Best experience: A bunch of strangers getting bored during lockdown and setting up an impromptu hemotology class to amuse each other. This eventually became more of a generalized whatever-today's-instructor-likes class after one user stole the entire show with their brilliant rant about chemistry.

He and I were pretty good friends for a while and though parting ways was inevitable, I'm still sad to have had to. We can't get along, but I do miss him and I wish him well.

Worst experience: every time I posted anything about my mental situation ever. Without fail, Δ° would come away with multiple of the shallow, dismissive "oHH, if everywhere smells like shit, check your shoes!!" reply. They've never taken the time to think it out, but they know it's snarky enough to win upvotes and shut down the conversation.

I'm forced to assume the people parroting this are themselves abusers irl, because that's sure as shit not a sentiment r/raisedbynarcissists would take well to. Or really any PTSD-centered community/professional. Trying to convince the victim it's their fault is a common tactic, it's what the R in DARVO stands for.

If I needed someone to tell me I deserved to get beat with a table leg, I'd still be talking to my mom.

[–] ErraticDragon@kbin.social 2 points 1 year ago* (last edited 1 year ago)

My best Reddit experiences were where Reddit facilitated meeting people "IRL". I found my first D&D group on Reddit, made 3 great penpal friends, scored a couple dates, ..., and one romantic relationship.

I really don't know my worst... A couple times I let people get under my skin, but I eventually got good at blocking people.

[–] Vlyn@lemmy.ml 2 points 1 year ago* (last edited 1 year ago)

Gated communities on Reddit suck.

A thread hits /r/all, you type out a long comment in reply to someone, hit send.. then get an automod message that your comment was denied. Because you aren't part of that subreddit, or you aren't verified in that subreddit.

Probably the worst example was /r/blackpeopletwitter. They have open threads where you can talk with people. Then at some point they lock down their threads (make it verified black users only) and your next comment in a chain of replies simply gets nuked. Even though you had a civil discussion and just wanted to continue it.

Often those threads aren't even about race, just general things happening. Reddit has shitty support to lock things down where the UI doesn't get greyed out. So you already type a long reply, hit send and only then you get kicked out. I had to block several of those subreddits because I kept running into this issue when browsing /r/all.

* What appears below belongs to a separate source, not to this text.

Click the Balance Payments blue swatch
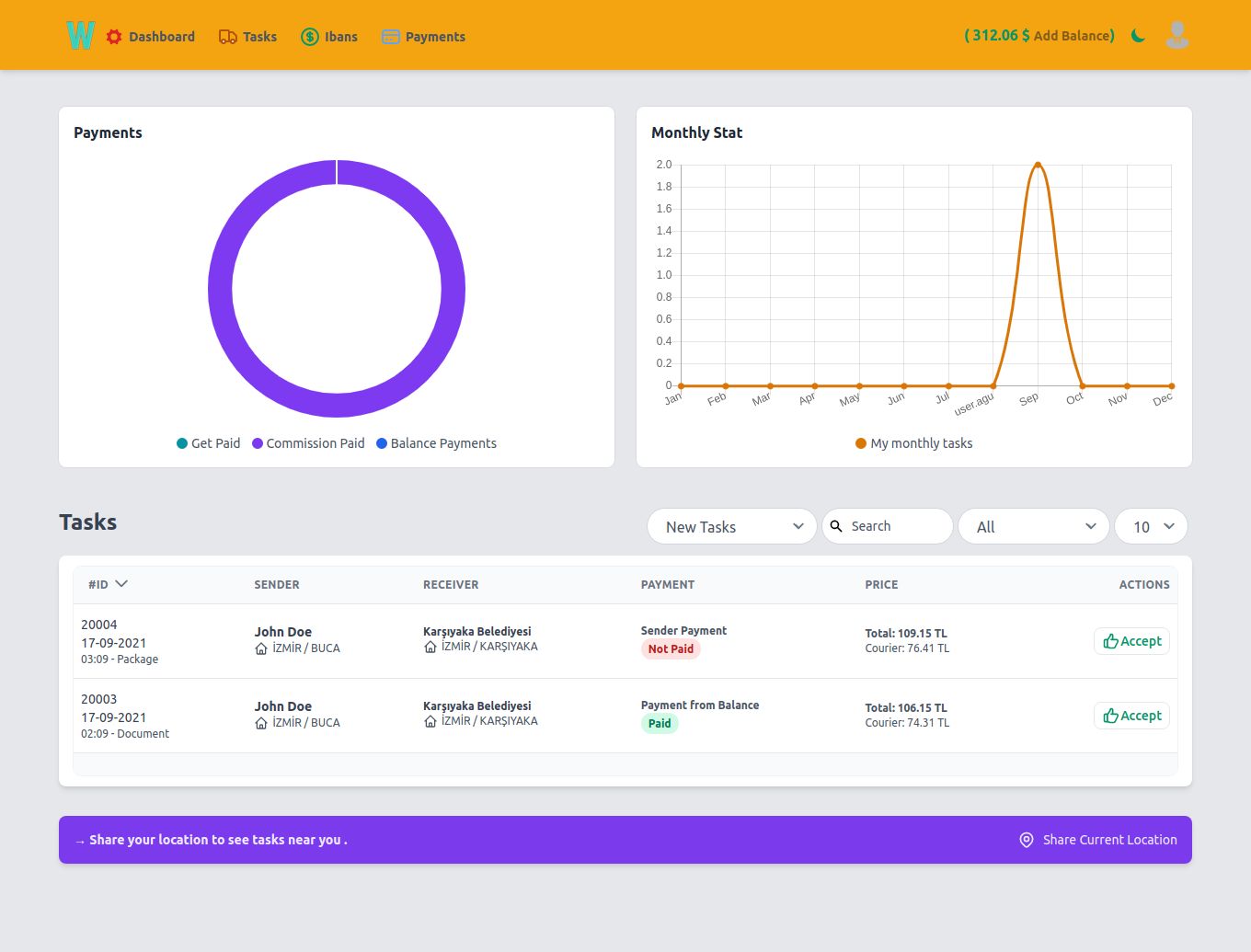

[–] eatmoregreenfood@kbin.social 1 points 1 year ago (1 children)

College football subreddit on game day was amazing. Gonna miss that

Agreed with this. The saddest part of cutting reddit off for me was losing all the sports subs, they were really the only place I routinely posted and interacted with. There reddit did feel like a community instead of just a link aggregator.

[–] lerba@kbin.social 1 points 1 year ago

My favourite Reddit moment was when I managed to connect with the dev of a script which I needed for work. He was kind enough to troubleshoot my case with it, and I'll be forever thankful for him for that.
My least favorite thing about Reddit was all the casual downvoting, and especially seeing mine and others' comments being downvoted out of disagreement. Depending on the subreddit of course. To me Reddit was never a community thing, but rather a platform to exchange information and share links. Forums that I frequent provide me that community fix.

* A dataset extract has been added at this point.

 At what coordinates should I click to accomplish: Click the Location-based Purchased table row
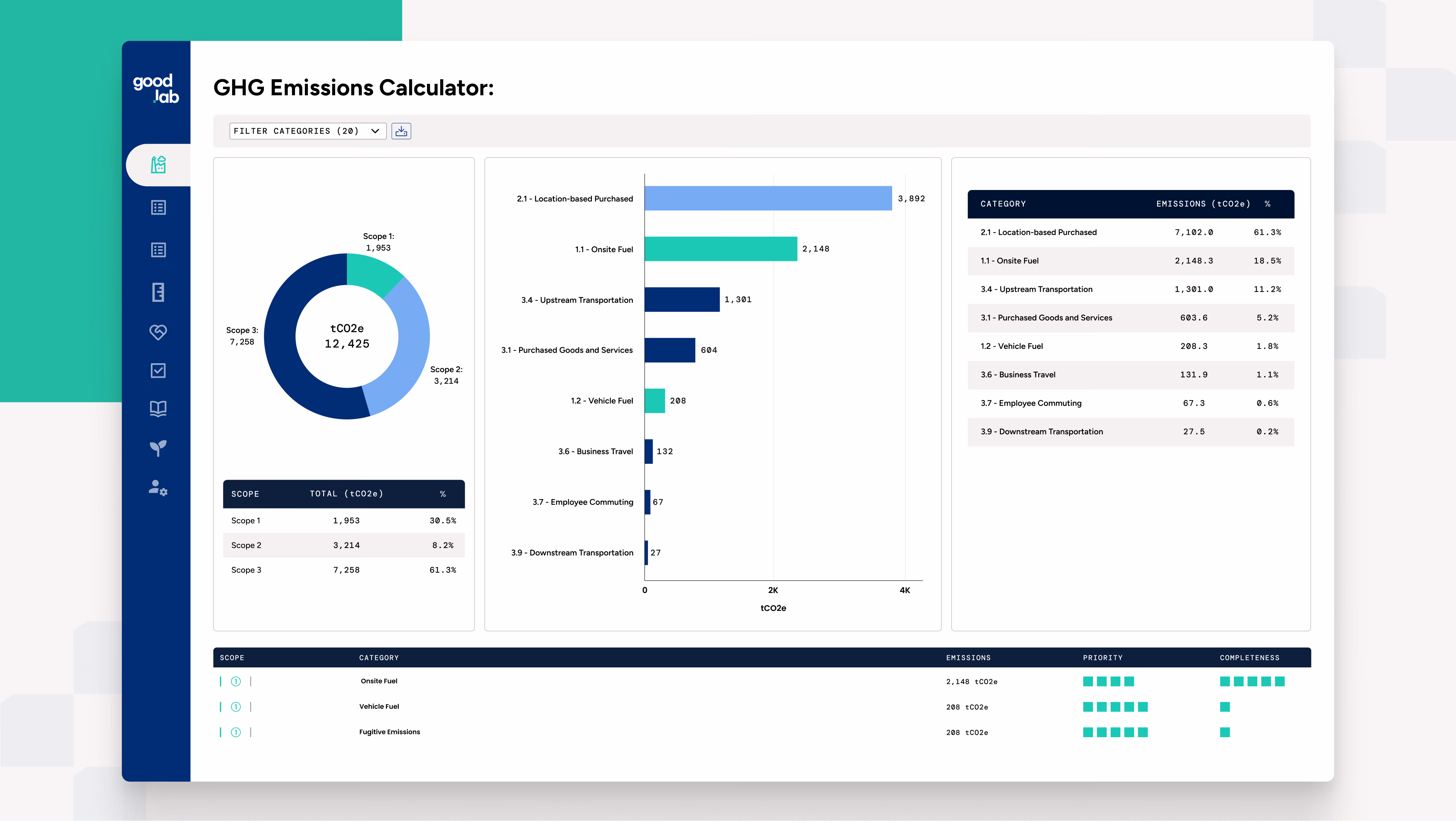[x=1130, y=232]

Worst, up until the current fiasco, was having told a very deeply personal and unique story, but being torn to shreds because I wrote it pretty. That meant it had to be fake.

It taught me the lesson to never waste effort on reddit.

But the best was kinda the flip side of it. Similar thing, talking about death and dying, which was a large part of professional life, and despite writing it pretty, it resonated with people and I got some really nice conversations commiserating about the way that can change you.